**Pixel coordinate grounding data**
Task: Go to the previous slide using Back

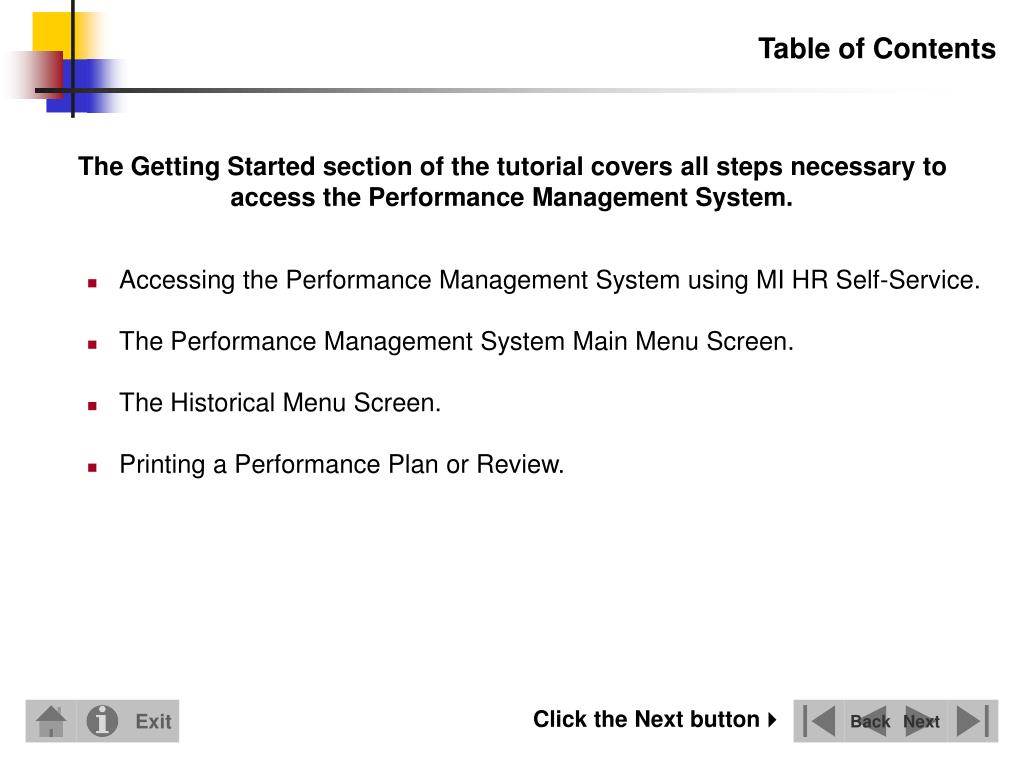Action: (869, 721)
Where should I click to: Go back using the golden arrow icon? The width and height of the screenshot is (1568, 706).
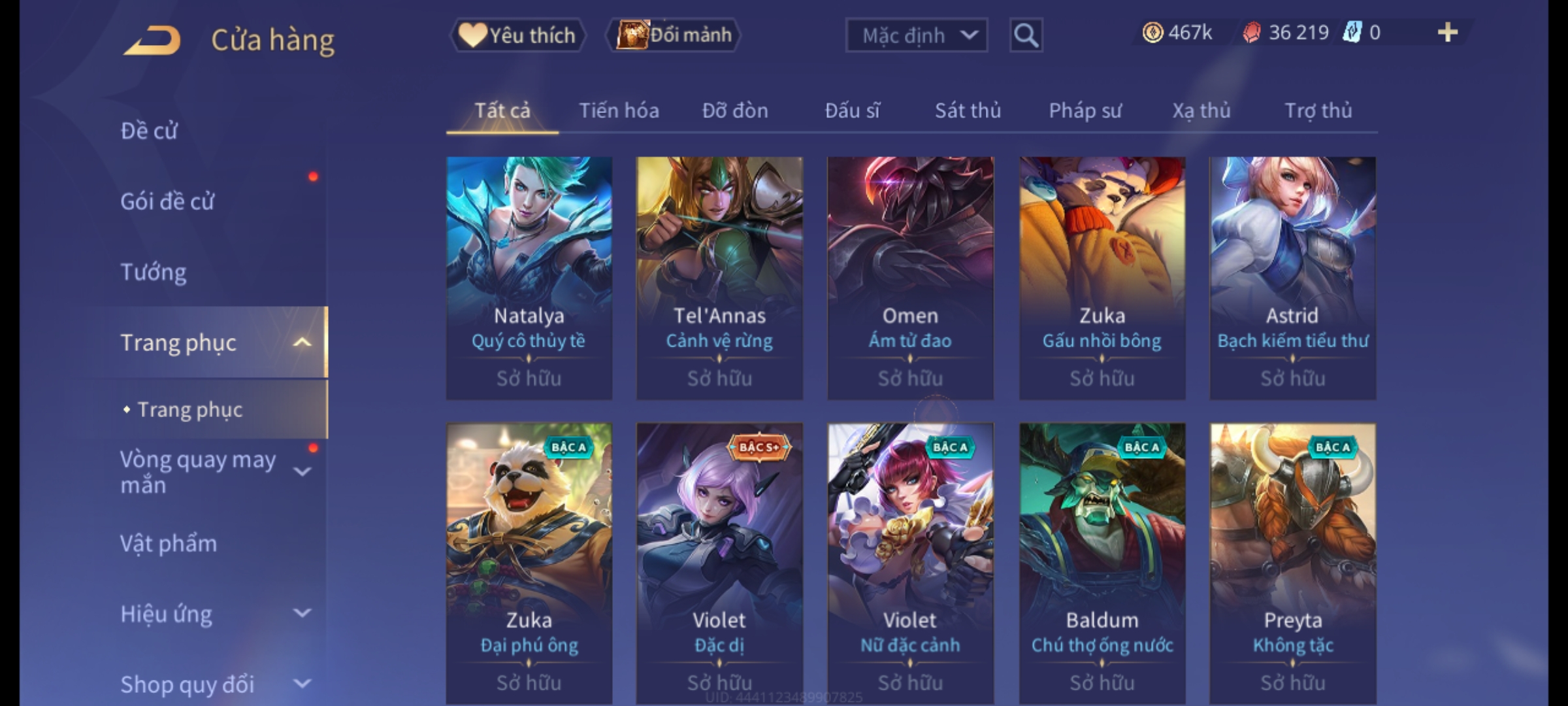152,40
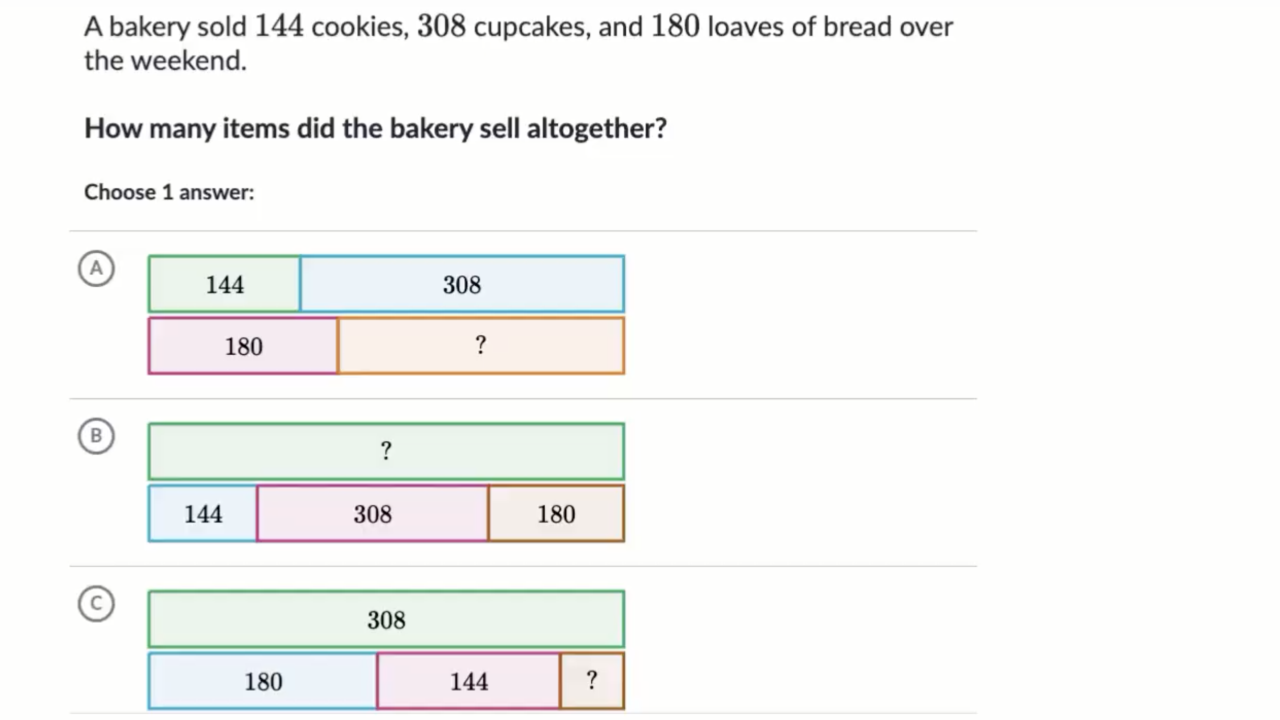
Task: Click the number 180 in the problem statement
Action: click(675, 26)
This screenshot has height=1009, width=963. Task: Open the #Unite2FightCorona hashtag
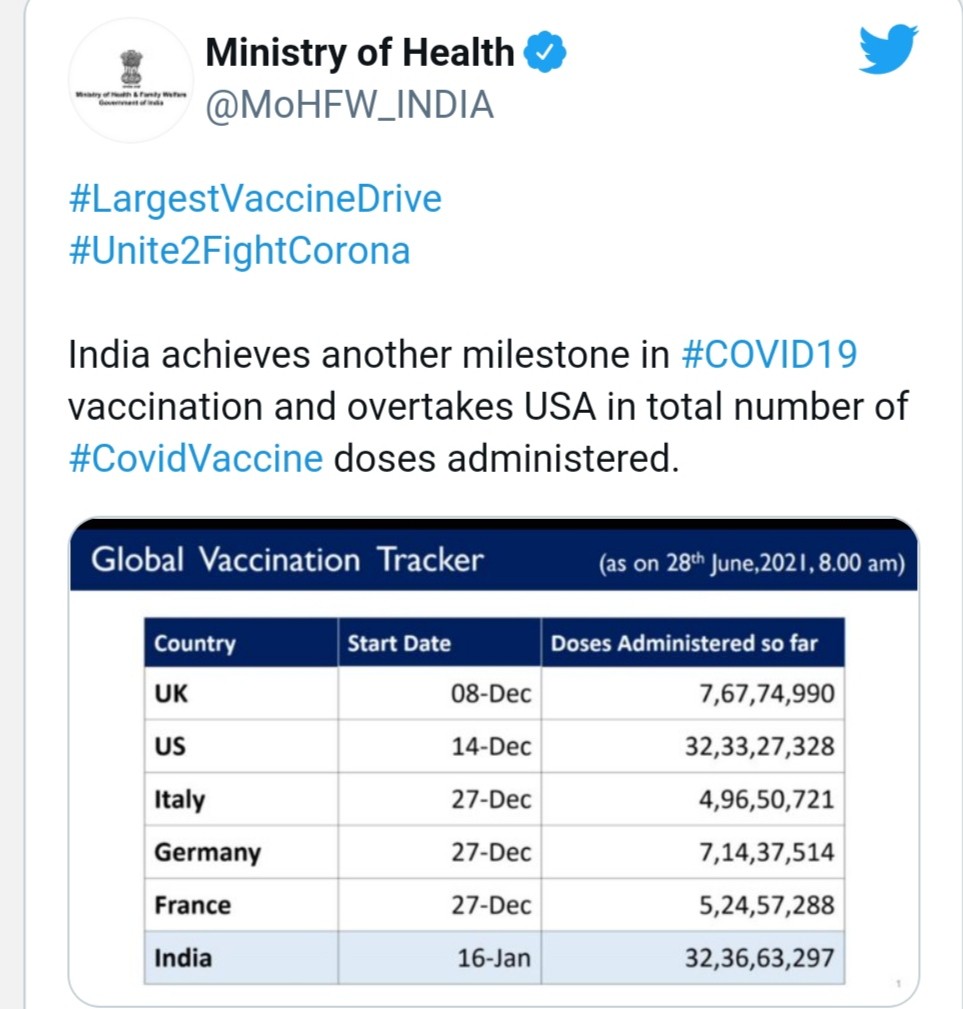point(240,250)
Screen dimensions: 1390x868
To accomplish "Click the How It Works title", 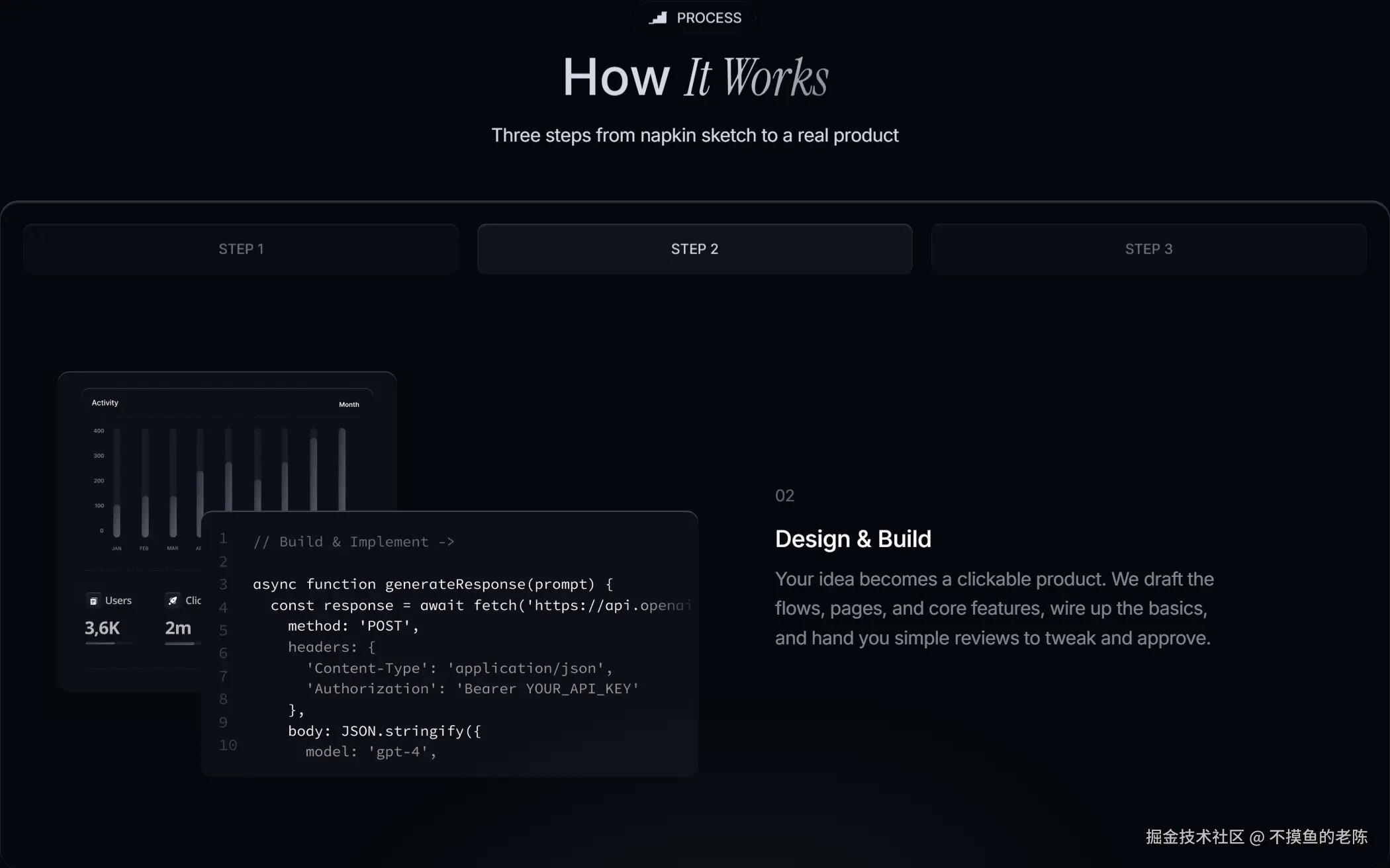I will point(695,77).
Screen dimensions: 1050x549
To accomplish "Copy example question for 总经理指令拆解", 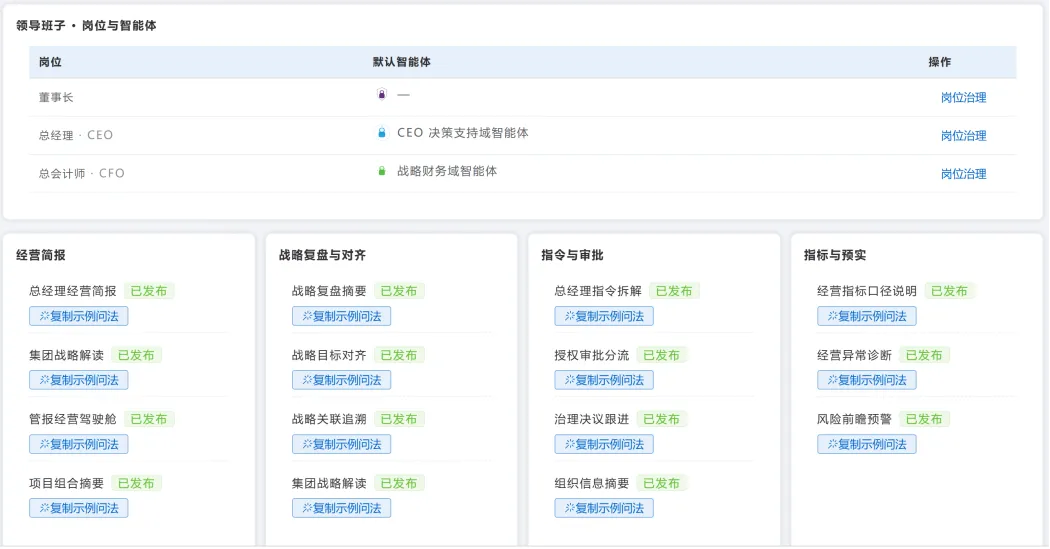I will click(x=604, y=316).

**What you have to do**
Which lines in the records above contain the string "dimensions"? Copy them.

**Exercise solution**
Screen dimensions: 1390x868
Screen dimensions: 1050x549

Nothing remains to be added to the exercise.